#### VORLIEGENDER TEXT
Der Insider



Vielleicht ist das Absaugsystem aus den Finnischen Schären eine wirkungsvolle Alternative

Das Bluecard-System wird auf die gesamte Küste ausgeweitet
01.11.2013

Gerade wurde bekannt, dass das Turkish Ministry of Environment and Urbanisation das Bluecard System im Jahr 2014 auf die gesamte Küste anwenden will. Boote, die ohne Bluecard erwischt werden sollen bis zu 5.200 $ Strafe bezahlen. Ein englischer Segler, der die Türkei Richtung Westen verlassen hat, teilte auf Twitter mit: We left Turkey. The country has become too much hassle. It seems the authorities wish to bring the Turkish yachting industry to a close...

Warum das Bluecard-System noch immer stottert und nicht funktionieren kann:

1. An den fehlenden Grauwassertanks auf den meisten Yachten und vielen Gulets/Ausflugsschiffen.

2. An zu wenig Abpumpstationen an der Küste - siehe dazu auch die Kommentare in Marmaris Bay Cruisers (engl.): klick

Grob gesagt können auf allen Yachten unter 15 Meter Länge neben den vorhandenen Blackwater-Tanks (für die Toiletten) keine weiteren Greywater-Tanks (für die Pantry- und Duschwasser) eingebaut werden. Weil es keinen Platz dafür gibt. Viele dieser Yachten, vor allem die im Chartereinsatz, haben bereits eine Bluecard und verwenden diese auch, da es ohne die Bestätigung einer Absaugung kein neues Transitlog gibt.

Doch was heißt dies konkret: Ein Charterkunde bucht eine Charteryacht und segelt in einem Zweiwochentörn von Bodrum nach Marmaris. In Bodrum hat er eine Yacht übernommen, die an der Absaugstation der Milta Marina bei der Tankstelle "entleert" wurde. Eine weitere Abpumpmöglichkeit gibt es vor dem Kastell an der Guletpier und eine bei der Tepecik Moschee, doch funktionieren die Systeme nur doch bootseigene Pumpen. Außerdem sind diese Plätze nahezu immer von Dauerliegern beansprucht, es gibt keinen Zugang. Wo also werden die hunderte von Gulets abgepumpt, die im Hafen oder vor dem Hafen rund um das Kastell ankern? Die Gemeinde betreigt ein minikleines Absaugboot, das jedoch schon bei der "Übernahme" von einer Gulet voll ist und überlaufen dürfte.


Kurze Abpumpstrecke in Bodrum - durch Dauerlieger belegt

In der ersten Törnwoche von Bodrum nach Marmaris werden die Buchten des Gökovagolfes angelaufen: Çökertme, Akbük, Karacasögüt, Degirmenbükü, Yediadalar, Çati, Mersincik, Knidos. An Bord sind 6 Personen, es gibt drei Toiletten, jede mit einem Tank für ca 60 Liter, aber keine Extratanks für Spül- und Duschwasser.

#### ZIEL DER ÜBUNG
Gib aus dem Text über das Bluecard-System den Abschnitt wörtlich wieder, der mit den Worten „Gerade wurde bekannt, dass“ beginnt und mit „und vielen Gulets/Ausflugsschiffen.“ endet. Das Material hat keinen Bezug zum Text.

#### GEGEBENE INFORMATIONEN
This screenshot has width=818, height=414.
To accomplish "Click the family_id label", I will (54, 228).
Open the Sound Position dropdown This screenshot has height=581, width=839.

#### LÖSUNG ZUR AUFGABE
Gerade wurde bekannt, dass das Turkish Ministry of Environment and Urbanisation das Bluecard System im Jahr 2014 auf die gesamte Küste anwenden will. Boote, die ohne Bluecard erwischt werden sollen bis zu 5.200 $ Strafe bezahlen. Ein englischer Segler, der die Türkei Richtung Westen verlassen hat, teilte auf Twitter mit: We left Turkey. The country has become too much hassle. It seems the authorities wish to bring the Turkish yachting industry to a close...

Warum das Bluecard-System noch immer stottert und nicht funktionieren kann:

1. An den fehlenden Grauwassertanks auf den meisten Yachten und vielen Gulets/Ausflugsschiffen.